Records from a collection
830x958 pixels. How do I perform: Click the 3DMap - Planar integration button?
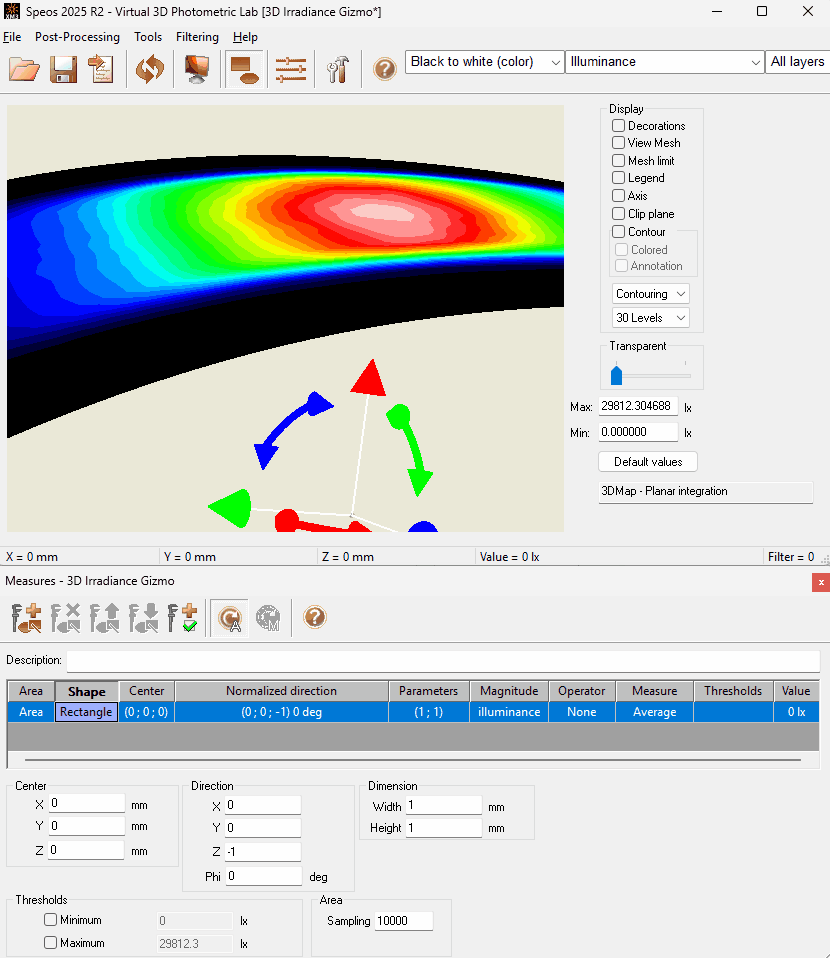[x=706, y=492]
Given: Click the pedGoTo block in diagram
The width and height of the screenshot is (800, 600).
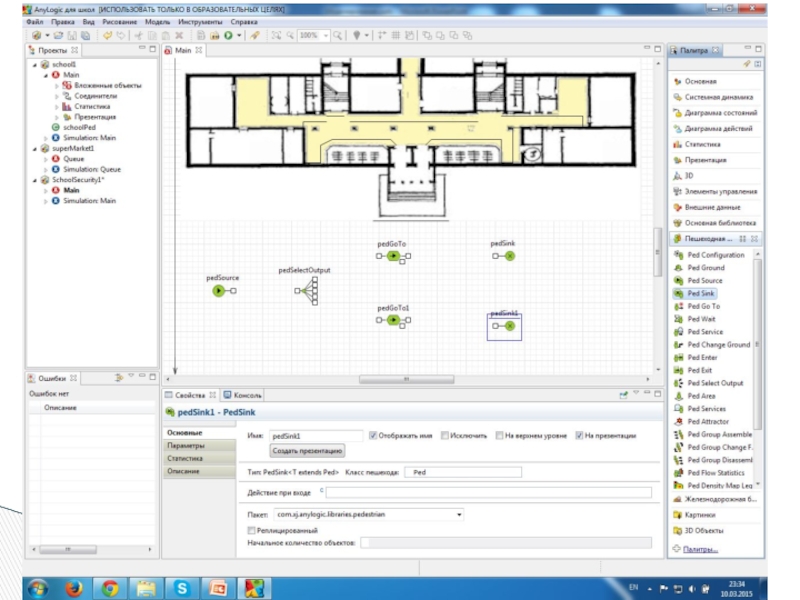Looking at the screenshot, I should pyautogui.click(x=393, y=256).
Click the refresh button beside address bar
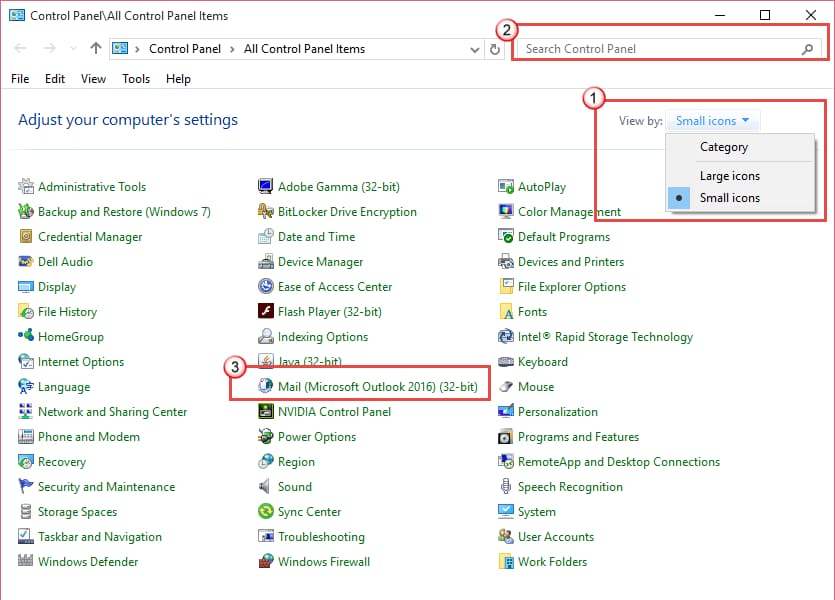The width and height of the screenshot is (835, 600). click(x=495, y=49)
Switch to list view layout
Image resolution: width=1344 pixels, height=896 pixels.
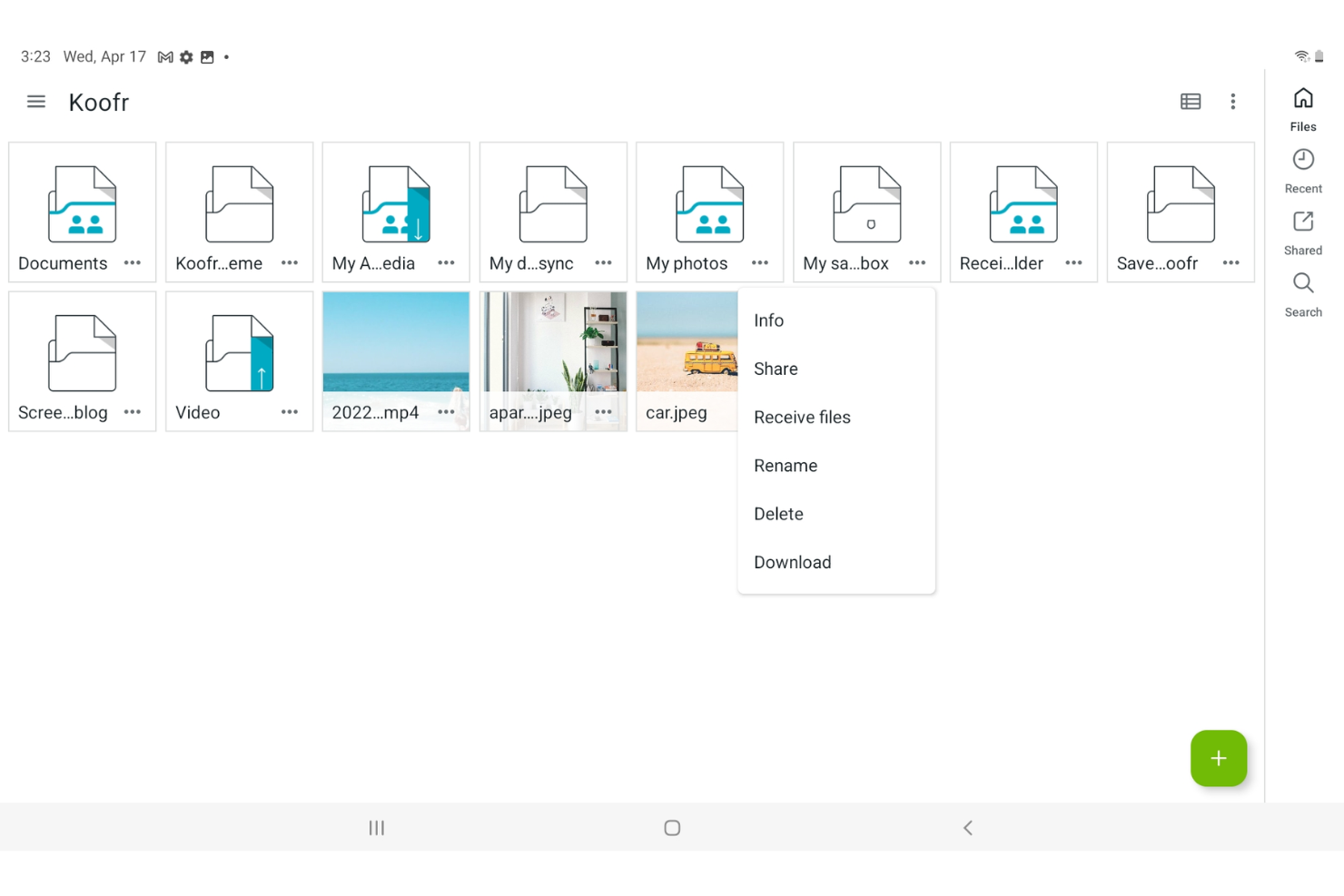coord(1190,101)
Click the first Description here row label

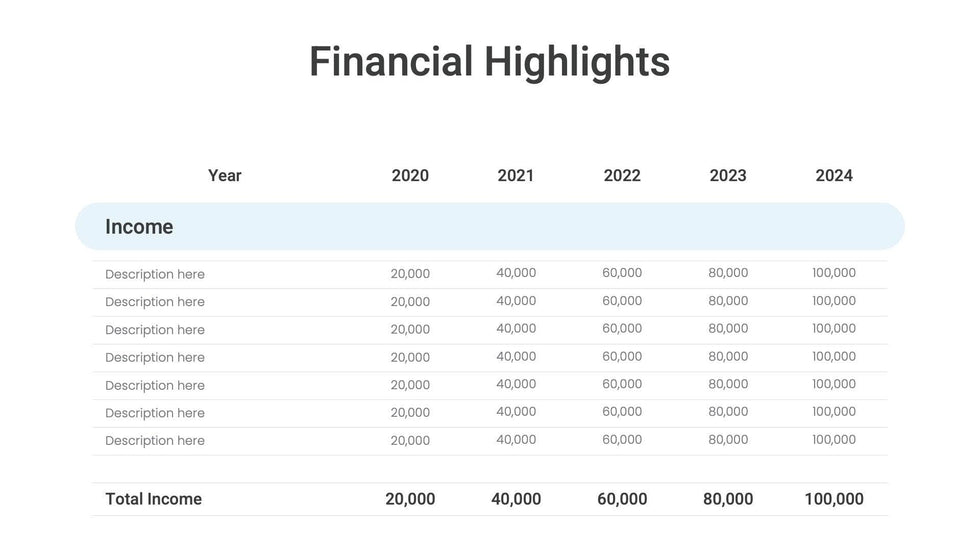coord(155,274)
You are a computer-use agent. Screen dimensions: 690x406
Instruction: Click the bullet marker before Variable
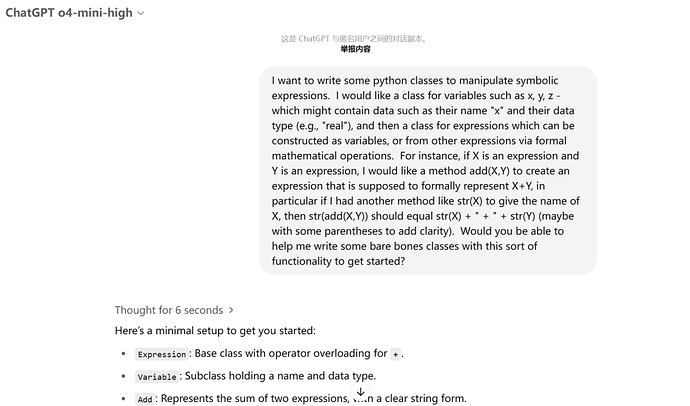[123, 377]
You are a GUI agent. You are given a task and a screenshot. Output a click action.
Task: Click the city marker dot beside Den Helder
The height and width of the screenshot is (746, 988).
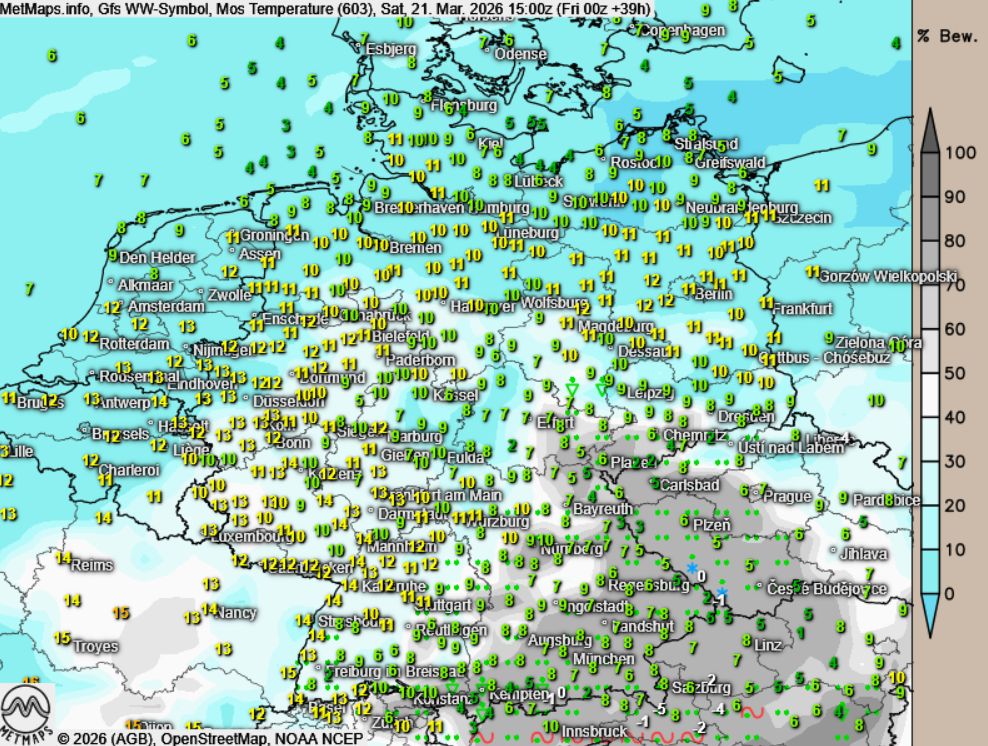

# Problem
Word-for-word repeat, images excluded: return all the data.

# Written response
830x958 pixels. How do I perform: Click the 3DMap - Planar integration button?
[x=706, y=492]
Given: Click the pedGoTo block in diagram
The width and height of the screenshot is (800, 600).
Looking at the screenshot, I should pyautogui.click(x=393, y=256).
Click the refresh button beside address bar
The width and height of the screenshot is (835, 600). click(x=495, y=49)
Switch to list view layout
Image resolution: width=1344 pixels, height=896 pixels.
coord(1190,101)
Click the first Description here row label

coord(155,274)
You are a computer-use agent. Screen dimensions: 690x406
Instruction: Click the bullet marker before Variable
[123, 377]
You are a GUI agent. You are given a task and a screenshot. Output a click action.
Task: Click the city marker dot beside Den Helder
The height and width of the screenshot is (746, 988).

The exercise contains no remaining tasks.